„Spieszmy się kochać ludzi, tak szybko odchodzą”
(ks. Jan Twardowski)
Dzisiaj co kilka miesięcy powstają nowe regulacje, czasami na głowie stawiające organizację i zasady pracy instruktorów i egzaminatorów. Przy każdej zastanawiam się czy ich autorzy mają świadomość, że decydują o losie kilkunastu tysięcy osób związanych z branżą szkoleniową? W pełni rozumiem potrzebę dostosowania legislacji do potrzeb współczesnego świata, ale niech to będą zmiany stabilne, które wytrzymają jakiś dłuższy czas?

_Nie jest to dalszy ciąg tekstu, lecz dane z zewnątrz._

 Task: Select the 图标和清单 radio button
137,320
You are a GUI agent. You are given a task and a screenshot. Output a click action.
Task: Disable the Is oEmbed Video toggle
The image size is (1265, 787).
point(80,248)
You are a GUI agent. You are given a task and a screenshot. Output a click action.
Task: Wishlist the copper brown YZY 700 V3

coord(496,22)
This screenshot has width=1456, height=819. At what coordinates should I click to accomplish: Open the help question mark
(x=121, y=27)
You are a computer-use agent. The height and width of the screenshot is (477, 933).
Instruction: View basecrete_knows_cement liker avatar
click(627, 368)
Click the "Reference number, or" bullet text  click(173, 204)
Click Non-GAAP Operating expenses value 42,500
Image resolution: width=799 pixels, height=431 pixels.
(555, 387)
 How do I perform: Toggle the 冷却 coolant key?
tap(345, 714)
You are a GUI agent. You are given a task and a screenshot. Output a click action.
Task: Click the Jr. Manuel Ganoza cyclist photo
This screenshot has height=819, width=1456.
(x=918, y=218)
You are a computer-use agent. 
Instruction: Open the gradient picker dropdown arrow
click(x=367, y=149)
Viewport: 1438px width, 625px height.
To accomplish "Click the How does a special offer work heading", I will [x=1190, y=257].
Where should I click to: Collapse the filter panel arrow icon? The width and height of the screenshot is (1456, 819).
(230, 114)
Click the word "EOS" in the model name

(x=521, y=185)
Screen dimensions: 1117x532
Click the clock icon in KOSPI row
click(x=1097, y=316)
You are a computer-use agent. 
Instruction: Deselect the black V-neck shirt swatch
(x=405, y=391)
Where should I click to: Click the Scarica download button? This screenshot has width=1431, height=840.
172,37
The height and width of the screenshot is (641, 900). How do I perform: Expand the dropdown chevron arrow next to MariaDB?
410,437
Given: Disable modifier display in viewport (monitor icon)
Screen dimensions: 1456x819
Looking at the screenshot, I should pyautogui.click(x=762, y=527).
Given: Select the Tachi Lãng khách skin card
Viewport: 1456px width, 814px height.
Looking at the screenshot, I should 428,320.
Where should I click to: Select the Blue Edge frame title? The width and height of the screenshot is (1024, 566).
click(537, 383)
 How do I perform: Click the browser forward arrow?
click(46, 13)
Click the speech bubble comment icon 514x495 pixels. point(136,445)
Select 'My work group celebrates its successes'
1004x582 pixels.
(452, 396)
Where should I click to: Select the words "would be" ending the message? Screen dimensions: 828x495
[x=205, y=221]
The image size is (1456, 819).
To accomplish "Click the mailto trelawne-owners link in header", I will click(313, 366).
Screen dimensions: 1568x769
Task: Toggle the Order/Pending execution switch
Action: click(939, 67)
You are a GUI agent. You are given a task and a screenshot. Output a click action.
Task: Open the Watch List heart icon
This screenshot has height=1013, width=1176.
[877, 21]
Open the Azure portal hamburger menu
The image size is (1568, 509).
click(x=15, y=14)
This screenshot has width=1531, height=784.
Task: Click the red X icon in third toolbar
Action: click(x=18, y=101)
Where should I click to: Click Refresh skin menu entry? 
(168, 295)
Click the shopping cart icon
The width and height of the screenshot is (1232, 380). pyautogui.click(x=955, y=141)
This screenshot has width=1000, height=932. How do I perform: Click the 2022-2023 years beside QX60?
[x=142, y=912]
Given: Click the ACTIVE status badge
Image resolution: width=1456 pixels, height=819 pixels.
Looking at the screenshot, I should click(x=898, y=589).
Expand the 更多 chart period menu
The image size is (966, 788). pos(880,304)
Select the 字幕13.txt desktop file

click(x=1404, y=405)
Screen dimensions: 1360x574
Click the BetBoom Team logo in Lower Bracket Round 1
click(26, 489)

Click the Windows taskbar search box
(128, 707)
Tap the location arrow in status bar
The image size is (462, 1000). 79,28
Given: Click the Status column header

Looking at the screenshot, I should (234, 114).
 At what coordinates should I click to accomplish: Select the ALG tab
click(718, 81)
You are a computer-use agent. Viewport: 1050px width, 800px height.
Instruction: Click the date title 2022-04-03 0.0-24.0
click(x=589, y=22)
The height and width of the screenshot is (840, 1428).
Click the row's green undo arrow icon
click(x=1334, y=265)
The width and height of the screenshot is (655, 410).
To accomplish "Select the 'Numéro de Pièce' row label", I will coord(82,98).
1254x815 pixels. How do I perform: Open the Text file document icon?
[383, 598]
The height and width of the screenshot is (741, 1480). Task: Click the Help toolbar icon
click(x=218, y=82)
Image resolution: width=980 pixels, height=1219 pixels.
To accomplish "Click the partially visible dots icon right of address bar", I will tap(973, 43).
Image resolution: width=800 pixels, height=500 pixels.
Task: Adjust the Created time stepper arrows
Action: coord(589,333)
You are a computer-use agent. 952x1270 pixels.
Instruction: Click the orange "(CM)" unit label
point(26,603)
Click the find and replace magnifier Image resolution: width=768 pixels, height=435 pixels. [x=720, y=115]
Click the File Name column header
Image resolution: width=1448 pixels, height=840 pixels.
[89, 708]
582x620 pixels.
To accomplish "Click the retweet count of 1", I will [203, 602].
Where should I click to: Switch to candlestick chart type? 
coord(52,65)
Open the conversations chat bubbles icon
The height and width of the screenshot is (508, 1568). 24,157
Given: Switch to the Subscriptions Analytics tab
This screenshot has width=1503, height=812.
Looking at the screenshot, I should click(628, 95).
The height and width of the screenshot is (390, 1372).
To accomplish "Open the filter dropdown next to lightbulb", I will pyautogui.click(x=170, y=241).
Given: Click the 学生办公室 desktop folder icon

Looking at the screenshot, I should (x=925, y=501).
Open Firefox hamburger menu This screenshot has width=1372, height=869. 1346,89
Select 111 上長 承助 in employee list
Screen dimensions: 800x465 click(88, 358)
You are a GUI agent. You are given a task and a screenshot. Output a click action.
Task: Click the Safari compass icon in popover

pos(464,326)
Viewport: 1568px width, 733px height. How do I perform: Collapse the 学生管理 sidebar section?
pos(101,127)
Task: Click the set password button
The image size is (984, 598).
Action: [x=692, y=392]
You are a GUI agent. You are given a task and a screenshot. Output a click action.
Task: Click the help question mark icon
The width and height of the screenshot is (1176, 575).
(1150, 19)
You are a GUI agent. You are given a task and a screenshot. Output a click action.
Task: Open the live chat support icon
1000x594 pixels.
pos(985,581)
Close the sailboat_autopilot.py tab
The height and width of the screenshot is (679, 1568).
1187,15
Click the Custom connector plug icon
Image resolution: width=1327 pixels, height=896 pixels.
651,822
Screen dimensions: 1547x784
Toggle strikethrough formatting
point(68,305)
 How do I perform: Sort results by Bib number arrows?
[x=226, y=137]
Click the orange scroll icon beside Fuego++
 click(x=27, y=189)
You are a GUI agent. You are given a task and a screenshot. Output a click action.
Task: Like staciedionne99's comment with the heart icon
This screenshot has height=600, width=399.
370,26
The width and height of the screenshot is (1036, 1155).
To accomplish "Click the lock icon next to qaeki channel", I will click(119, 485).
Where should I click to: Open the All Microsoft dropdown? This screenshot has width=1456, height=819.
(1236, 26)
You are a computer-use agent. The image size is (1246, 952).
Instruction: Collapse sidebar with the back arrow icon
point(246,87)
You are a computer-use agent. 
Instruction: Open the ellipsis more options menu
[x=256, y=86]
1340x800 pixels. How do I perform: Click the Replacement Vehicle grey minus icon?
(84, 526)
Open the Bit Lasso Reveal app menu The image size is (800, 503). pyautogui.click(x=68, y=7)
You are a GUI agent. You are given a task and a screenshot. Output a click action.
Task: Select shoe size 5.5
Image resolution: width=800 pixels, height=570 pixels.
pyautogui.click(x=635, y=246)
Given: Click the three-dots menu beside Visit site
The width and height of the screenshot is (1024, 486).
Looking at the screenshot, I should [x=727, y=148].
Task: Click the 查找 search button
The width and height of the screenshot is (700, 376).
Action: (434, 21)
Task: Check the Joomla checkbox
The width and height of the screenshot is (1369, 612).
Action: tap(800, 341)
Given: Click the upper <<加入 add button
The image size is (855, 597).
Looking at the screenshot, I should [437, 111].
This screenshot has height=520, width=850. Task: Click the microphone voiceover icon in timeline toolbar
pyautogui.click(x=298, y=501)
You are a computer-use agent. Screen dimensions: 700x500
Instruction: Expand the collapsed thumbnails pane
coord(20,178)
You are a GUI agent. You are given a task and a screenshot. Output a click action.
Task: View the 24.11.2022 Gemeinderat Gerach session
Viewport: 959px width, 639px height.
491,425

Nowym władzom Ministerstwa Infrastruktury pozwolę sobie zasugerować potrzebę zatrudnienia w Departamencie Transportu Drogowego nie tylko - w sposób oczywisty niezbędnych - prawników, lecz również osób z doświadczeniem w szkoleniu, egzaminowaniu kandydatów na kierowców oraz praktyków, nadal wykonujących zawód wykładowcy, instruktora, czy egzaminatora. Lub może sensownym byłoby stworzenie zespołu zewnętrznego przy powołanego w strukturach tego Departamentu. W tym gronie swoje miejsce powinny również znaleźć swoje miejsce osoby posiadające doświadczenie również w wydawaniu uprawnień do kierowania, nadzorze nad szkoleniem. Zdecydowanie powinny to być osoby z dużym doświadczeniem praktycznym. Tu nie wystarczy tylko mieć uprawnienia, tu trzeba „dotknąć” tej pracy na każdym poziomie.
Zdecydowanie uważam, że właśnie zespół składający się ze znawców prawa i obok nich - czyli połączenie wiedzy i doświadczenia - ma szansę tworzenia dobrego prawa.
Jednocześnie uważam, że nie wszystko to co było złe nadaje się tylko do wyrzucenia. Warto i te doświadczenia precyzyjnie przeanalizować, przesiać te wieloletnie doświadczenia, aby wybrać sprawdzone rozwiązania.
I jeszcze krótkie wspomnienie zdecydowanie warte refleksji. Pod koniec ubiegłego roku odszedł jeden z ostatnich nestorów nauki jazdy Pan Zbigniew Drexler. Autor licznych publikacji z zakresu prawa o ruchu drogowym, a wcześniej wieloletni pracownik Ministerstwa Komunikacji, Departamentu Ruchu Drogowego i kolejnych ministerstw odpowiadających za transport drogowy. Był człowiekiem nie tylko wielkiej wiedzy, również do ostatnich swoich dni pozostający bardzo blisko środowiska szkoleniowców i egzaminatorów. Pozwalało mu to na skuteczne łączenie teorii z praktyką codzienną. Jego doświadczenie przekładało się na tworzenie sensownego, jasnego prawa. W tym czasie pracownicy - tego tak ważnego dla bezpieczeństwa ruchu drogowego departamentu - nie byli tylko urzędnikami ministerstwa, lecz aktywnie uczestniczyli w procesach szkolenia, egzaminowania kandydatów na kierowców, szkolenia i egzaminowania instruktorów i egzaminatorów. Ten związek pozwalał na tworzenie dobrego prawa. Zmiany w prawie były rzadkie - prawo o ruchu drogowym zmieniało się co kilkanaście lat, ale były to zmiany dopracowane, skonsultowane, przemyślane i spójne zarówno wewnętrznie z przepisem, jak również z przepisami powiązanymi. Nie tęsknię za PRL, ale tęsknię za ówczesnym stabilnym, prostym i czytelnym dla odbiorców prawem ruchu drogowego.